SHORT PROBLEM 1
In the post on randomized evaluation designs, how large is the budget that IES leverages to prioritize evaluations with causally attributable impact estimates?
SHORT PROBLEM 2
Resume the post on randomized evaluation designs, starting right after its final sentence.

TEXT TO READ
##############################
Welcome to the Evaluation 2013 Conference Local Arrangements Working Group (LAWG) week on aea365.Howdy! My name is Jennifer Hamilton, and I am a Senior Study Director at Westat and a Board member of the Eastern Evaluation Research Society, an AEA affiliate. I am also a statistician and methodologist, who sometimes tweets about evaluation, in addition to other things too embarrassing and geeky to mention here.
Lessons Learned:
We have known for a while that the evaluation pendulum was swinging towards randomized designs, largely due to the influence of the Institute for Education Sciences (IES) at the U.S. Department of Education (DoE). IES has done this largely through leveraging its $200 million dollar budget to prioritize evaluations that allow impact estimates to be causally attributed to a program or policy.
Some evaluators have welcomed this shift toward experimental designs, while others have railed against it. Love it or hate it, I think the Randomized Controlled Trial (RCT) is here to stay. I say this with some conviction, based on my own experiences working with DoE and the fact that other federal agencies seem to be moving in the same direction. A case in point is last year’s memo from the Office of Management and Budget, (cleverly dubbed the OMG OMB memo). It asks the entire Executive Branch to implement strategies to support evaluations using randomized designs. For example, when applying for grants, districts could be required to submit schools in pairs, so that one could be randomly assigned to the treatment and the other to a control condition.
Even though I believe the field is benefiting from the increased focus on experimental designs, the bottom line is that they are still not appropriate in all (or even most) situations. A program in its early stages of development asking formative questions should not be evaluated with an experimental design. Moreover, it is often costly and difficult to implement a high quality RCT (and don’t even talk to me about trying to recruit for them). Lastly, experimental methodology focuses on obtaining a high degree of internal validity, which often means that you are limiting the degree to which you can generalize your results and reducing external validity.
- If you decide to utilize an experimental design, familiarize yourself with the What Works Clearinghouse (WWC) standards and procedures. Although getting their Good Housekeeping stamp of approval may not be your goal, the WWC has had a lot of *really* smart people thinking about methodology for a long time. If you follow their guidelines, you reap the benefit of their brain trust.
Hot Tips—Insider’s advice for Evaluation 2013 in DC:
- If you meet Chris Lysy, say hi. If you are lucky, he may draw you.
- Go to Ben’s Chili Bowl.
We’re thinking forward to October and the Evaluation 2013 annual conference all this week with our colleagues in the Local Arrangements Working Group (LAWG). AEA is accepting proposals to present at Evaluation 2013 through until March 15 via the conference website. Do you have questions, concerns, kudos, or content to extend this aea365 contribution? Please add them in the comments section for this post on the aea365 webpage so that we may enrich our community of practice.
##############################
[Entries drawn from a collection]
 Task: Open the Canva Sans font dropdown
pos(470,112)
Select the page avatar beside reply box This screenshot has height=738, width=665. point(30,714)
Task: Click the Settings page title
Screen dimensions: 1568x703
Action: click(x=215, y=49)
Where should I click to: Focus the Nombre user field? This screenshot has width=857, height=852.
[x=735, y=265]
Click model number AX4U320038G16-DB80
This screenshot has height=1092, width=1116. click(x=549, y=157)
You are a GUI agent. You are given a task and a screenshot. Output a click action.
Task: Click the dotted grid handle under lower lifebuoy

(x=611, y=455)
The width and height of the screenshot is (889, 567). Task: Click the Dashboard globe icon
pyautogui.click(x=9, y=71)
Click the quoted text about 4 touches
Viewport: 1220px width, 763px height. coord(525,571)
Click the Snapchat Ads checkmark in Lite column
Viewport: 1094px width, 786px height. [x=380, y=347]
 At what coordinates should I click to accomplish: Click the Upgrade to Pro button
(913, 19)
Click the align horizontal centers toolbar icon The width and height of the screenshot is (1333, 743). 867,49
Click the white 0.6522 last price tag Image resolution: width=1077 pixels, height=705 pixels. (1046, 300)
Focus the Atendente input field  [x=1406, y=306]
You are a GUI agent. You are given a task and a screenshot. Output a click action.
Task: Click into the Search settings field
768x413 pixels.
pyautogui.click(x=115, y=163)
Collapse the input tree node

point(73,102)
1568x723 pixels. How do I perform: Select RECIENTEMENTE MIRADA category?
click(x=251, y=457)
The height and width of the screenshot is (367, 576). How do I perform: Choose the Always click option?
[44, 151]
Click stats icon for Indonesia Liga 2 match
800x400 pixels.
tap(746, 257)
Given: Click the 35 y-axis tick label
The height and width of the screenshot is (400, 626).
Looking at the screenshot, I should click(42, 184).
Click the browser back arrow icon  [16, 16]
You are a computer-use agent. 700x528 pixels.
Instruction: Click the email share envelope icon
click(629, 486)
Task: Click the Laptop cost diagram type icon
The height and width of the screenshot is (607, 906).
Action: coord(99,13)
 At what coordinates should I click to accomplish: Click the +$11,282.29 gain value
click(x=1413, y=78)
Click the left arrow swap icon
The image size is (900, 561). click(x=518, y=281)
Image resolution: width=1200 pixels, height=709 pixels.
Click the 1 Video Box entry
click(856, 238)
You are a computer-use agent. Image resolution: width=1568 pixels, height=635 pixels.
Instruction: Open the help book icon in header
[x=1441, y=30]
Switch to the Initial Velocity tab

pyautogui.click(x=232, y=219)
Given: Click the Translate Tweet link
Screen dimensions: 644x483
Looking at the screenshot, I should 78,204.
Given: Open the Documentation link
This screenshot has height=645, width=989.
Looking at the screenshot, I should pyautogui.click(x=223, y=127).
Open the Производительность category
##############################
EXPECTED OUTPUT 1
$200 million.

EXPECTED OUTPUT 2
In my opinion debates about the merits/shortcomings of RCTs are a misleading and ultimately unhelpful distraction. We waste a lot of time and effort on this debate to no useful outcome. The evaluation profession would be better served by debating the types of criteria we should be applying when seeking to make causal inferences and what counts as adequate evidence against these same criteria. Sound method choices must always be context dependent. The gold standard should be conclusions that are rigorous, credible and defensible; not the application of a particular technique. Building a consensus about evidentiary criteria will help us to rise above the RCT debate and move forward.
Agreed! I think folks like to make an argument dichotomous when in reality, there is plenty of middle ground. We can’t wish away RCTs, because they are a useful (dare I say, critical) tool in our methodological toolkit. But they are not our only tool (the hammer and nail analogy comes to mind). And as I pointed out, they should not be used mindlessly. There’s a time and a place for them, and it’s critical for evaluators to understand when and where that is.
Lot’s of good advice here, especially the Ben’s Chili Bowl recommendation. I cannot think of a better symbol for the diversity of Washington, DC than Ben’s Chili Bowl, owned by the late Ben Ali, a Muslim serving great chili in the historically African-American Shaw neighborhood to people of all backgrounds. As his biography notes, “Although Ben has moved on, his legacy continues with his family at the Chili Bowl helm. After surviving the 1968 riots and other challenges over the past 51 years, Ben has made sure that the Bowl will continue to serve its loyal customers for many years to come.” [Source: http://www.benschilibowl.com/ordereze/Content/14/Summary.aspx%5D.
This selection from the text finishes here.